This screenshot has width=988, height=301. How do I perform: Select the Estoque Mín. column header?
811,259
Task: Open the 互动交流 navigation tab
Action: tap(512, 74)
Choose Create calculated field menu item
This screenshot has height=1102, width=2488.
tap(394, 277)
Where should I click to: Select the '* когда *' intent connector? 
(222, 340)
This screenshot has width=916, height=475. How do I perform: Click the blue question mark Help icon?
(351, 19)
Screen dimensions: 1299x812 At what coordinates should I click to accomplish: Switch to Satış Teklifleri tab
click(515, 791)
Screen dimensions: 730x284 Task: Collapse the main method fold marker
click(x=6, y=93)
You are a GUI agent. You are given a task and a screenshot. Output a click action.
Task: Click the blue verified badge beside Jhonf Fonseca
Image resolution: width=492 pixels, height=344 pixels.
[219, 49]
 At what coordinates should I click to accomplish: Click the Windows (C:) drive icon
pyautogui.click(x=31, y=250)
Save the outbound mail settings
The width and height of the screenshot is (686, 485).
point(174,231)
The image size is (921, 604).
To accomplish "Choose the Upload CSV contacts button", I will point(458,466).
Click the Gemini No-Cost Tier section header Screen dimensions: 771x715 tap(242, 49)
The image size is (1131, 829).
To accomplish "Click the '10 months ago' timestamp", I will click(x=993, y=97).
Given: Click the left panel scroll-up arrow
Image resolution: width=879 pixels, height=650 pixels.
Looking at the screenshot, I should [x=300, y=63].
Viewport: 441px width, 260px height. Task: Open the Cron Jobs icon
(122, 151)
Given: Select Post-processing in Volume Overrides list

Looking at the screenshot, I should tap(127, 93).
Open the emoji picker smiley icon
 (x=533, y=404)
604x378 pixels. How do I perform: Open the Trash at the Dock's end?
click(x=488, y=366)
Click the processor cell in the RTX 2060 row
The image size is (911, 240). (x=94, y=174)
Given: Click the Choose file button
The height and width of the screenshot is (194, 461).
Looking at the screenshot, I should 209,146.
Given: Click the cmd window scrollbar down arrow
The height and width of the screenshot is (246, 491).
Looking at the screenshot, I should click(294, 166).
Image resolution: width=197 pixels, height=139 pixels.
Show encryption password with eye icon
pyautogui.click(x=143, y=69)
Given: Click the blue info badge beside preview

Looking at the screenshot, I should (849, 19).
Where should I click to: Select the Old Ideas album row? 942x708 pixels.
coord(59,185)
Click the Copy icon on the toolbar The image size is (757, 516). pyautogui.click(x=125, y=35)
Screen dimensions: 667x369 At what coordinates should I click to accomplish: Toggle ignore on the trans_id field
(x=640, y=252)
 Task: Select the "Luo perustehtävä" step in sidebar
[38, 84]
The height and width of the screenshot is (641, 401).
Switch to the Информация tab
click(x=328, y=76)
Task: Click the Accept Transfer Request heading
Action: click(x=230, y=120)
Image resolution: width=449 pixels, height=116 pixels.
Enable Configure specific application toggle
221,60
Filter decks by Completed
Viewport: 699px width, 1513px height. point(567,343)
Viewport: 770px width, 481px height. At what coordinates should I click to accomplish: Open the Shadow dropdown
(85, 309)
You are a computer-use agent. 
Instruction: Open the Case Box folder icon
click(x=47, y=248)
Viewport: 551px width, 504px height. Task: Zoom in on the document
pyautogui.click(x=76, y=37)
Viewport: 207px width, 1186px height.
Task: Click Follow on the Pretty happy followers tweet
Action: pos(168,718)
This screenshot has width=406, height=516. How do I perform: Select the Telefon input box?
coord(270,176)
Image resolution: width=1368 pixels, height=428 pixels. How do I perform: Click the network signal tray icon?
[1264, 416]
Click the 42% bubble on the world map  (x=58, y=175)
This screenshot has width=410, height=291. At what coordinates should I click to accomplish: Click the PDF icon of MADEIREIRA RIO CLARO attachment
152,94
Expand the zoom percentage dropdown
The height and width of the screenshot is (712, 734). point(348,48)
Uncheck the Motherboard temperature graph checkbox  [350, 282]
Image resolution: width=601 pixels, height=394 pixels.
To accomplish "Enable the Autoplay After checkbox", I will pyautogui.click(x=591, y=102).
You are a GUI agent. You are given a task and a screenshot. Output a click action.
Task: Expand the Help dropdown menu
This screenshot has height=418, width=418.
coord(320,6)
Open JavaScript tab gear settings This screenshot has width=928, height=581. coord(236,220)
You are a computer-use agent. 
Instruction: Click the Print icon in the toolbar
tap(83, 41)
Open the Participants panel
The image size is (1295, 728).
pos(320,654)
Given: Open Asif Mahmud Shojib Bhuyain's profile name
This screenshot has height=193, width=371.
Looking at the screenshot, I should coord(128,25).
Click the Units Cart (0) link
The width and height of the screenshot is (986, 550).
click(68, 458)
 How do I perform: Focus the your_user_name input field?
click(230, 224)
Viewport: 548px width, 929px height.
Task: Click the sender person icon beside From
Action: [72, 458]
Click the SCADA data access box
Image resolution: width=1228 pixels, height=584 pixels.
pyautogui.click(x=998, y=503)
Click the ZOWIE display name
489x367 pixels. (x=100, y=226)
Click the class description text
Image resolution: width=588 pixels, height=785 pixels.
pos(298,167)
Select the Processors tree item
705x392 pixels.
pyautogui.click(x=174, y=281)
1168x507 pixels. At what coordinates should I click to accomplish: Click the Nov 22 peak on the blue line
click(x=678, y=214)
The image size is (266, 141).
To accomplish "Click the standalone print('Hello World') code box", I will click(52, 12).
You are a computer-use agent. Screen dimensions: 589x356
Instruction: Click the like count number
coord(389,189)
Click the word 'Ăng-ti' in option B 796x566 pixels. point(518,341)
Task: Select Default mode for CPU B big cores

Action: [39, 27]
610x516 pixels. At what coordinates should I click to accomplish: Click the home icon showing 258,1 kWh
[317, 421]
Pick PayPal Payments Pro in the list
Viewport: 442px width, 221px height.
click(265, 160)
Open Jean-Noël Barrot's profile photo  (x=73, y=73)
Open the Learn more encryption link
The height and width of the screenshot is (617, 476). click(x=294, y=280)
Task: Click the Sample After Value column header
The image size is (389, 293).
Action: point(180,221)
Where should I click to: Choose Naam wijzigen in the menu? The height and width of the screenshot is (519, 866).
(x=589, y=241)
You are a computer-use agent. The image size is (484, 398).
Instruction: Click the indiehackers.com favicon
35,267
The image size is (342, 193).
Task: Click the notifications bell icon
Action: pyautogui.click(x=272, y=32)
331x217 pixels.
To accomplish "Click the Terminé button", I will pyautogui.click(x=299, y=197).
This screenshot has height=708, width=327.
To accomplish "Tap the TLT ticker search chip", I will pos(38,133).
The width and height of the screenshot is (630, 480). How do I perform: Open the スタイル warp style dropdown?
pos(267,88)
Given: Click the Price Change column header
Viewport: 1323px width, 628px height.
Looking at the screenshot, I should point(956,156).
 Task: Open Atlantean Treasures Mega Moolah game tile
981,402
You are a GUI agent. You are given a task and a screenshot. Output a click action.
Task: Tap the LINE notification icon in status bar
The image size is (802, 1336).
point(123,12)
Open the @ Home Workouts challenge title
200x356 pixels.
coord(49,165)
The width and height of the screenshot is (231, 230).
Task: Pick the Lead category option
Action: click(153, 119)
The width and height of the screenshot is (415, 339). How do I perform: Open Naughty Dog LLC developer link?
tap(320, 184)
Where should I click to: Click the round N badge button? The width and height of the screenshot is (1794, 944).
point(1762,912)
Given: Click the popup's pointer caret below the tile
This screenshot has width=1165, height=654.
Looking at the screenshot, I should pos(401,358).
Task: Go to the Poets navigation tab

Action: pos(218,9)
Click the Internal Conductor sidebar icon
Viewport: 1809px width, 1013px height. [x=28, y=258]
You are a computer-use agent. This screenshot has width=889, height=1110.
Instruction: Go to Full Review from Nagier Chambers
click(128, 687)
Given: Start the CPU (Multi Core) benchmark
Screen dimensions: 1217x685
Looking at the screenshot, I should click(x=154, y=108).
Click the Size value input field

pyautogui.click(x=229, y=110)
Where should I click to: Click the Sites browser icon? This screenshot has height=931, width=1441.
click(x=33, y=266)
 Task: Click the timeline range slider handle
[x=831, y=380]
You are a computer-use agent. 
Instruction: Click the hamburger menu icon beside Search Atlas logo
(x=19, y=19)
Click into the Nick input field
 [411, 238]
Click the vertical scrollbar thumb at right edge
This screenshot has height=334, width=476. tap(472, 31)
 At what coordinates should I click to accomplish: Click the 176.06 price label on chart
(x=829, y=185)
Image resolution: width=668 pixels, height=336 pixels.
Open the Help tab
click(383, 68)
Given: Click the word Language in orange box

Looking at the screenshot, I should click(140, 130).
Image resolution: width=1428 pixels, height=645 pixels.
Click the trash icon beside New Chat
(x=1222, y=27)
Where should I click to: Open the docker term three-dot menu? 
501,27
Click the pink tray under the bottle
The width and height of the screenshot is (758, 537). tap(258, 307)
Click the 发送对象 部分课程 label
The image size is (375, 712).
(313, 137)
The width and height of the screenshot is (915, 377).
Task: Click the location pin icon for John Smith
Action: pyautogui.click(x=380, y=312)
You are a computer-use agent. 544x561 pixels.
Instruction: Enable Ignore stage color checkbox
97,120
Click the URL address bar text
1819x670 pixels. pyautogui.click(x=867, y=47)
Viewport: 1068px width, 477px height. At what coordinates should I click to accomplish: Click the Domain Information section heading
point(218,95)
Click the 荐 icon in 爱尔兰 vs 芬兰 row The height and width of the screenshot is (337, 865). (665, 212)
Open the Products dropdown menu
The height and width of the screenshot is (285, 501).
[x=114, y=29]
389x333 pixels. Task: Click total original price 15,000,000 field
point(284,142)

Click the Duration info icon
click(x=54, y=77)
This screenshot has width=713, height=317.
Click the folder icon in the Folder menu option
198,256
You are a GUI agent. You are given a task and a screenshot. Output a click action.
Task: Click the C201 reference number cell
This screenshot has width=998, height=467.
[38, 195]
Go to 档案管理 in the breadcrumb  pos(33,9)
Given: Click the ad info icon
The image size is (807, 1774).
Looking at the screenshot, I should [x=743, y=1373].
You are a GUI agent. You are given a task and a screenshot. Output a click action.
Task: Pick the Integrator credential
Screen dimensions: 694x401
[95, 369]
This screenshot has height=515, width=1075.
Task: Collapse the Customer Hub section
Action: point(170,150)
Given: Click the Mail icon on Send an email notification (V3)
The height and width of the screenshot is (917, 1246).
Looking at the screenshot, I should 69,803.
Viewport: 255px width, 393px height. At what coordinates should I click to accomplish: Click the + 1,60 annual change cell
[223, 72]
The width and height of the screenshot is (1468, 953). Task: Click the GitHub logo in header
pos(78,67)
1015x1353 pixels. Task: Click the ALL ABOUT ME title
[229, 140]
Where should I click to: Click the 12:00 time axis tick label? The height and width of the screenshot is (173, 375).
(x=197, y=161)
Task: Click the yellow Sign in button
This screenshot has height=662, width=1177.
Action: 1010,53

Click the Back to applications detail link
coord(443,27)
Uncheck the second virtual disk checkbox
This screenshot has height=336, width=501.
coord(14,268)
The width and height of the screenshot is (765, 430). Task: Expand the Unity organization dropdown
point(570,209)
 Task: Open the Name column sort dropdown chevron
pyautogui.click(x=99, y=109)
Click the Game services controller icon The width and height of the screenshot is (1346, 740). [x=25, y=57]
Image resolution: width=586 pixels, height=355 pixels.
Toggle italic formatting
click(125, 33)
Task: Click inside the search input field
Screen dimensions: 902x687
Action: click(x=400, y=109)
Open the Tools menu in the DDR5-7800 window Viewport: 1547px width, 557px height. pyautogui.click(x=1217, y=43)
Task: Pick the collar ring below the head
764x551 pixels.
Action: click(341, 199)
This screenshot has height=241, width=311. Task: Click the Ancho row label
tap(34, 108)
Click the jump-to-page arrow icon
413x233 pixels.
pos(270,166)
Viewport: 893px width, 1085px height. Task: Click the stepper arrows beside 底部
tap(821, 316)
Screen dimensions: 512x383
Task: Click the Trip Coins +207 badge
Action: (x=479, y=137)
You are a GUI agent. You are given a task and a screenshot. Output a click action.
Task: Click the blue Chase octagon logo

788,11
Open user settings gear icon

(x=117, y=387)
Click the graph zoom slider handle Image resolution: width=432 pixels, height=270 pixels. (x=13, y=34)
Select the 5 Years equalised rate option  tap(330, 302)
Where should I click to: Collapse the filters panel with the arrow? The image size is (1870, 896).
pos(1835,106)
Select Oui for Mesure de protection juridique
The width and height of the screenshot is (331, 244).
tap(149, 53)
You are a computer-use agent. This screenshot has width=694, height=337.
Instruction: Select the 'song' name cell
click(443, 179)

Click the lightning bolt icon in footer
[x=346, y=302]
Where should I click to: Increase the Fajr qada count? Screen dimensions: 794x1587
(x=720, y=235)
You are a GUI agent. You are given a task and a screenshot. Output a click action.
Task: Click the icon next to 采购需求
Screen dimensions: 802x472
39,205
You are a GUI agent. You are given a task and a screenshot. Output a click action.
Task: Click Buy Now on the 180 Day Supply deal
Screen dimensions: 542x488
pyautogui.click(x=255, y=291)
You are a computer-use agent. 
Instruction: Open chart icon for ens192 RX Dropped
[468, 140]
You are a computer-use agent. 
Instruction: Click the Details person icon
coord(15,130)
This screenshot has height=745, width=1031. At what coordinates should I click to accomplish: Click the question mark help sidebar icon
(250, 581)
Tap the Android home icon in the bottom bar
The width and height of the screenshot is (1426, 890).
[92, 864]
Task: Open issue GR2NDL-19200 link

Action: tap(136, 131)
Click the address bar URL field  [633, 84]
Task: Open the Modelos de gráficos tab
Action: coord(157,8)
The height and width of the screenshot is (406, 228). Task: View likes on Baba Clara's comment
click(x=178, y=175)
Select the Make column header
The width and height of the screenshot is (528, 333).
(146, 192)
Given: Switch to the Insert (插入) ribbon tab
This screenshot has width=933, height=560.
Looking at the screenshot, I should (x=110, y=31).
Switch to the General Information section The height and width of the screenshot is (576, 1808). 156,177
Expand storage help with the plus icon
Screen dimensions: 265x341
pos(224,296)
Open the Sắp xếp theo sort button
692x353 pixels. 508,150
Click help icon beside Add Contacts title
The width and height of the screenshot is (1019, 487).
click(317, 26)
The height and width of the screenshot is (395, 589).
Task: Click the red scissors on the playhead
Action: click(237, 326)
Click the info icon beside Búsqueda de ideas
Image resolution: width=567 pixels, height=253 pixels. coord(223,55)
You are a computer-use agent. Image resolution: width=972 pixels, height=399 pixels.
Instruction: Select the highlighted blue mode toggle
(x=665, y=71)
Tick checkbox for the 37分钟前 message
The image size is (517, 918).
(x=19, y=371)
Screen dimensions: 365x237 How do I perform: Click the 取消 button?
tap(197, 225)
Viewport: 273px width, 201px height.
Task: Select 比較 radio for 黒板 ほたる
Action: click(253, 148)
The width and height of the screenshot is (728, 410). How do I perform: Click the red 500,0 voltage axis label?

+ + +

* [What is expected]
Using the entries above, return each line in which the word "graph" occurs.

* [Response box]
Uncheck the Motherboard temperature graph checkbox  [350, 282]
Click the graph zoom slider handle Image resolution: width=432 pixels, height=270 pixels. (x=13, y=34)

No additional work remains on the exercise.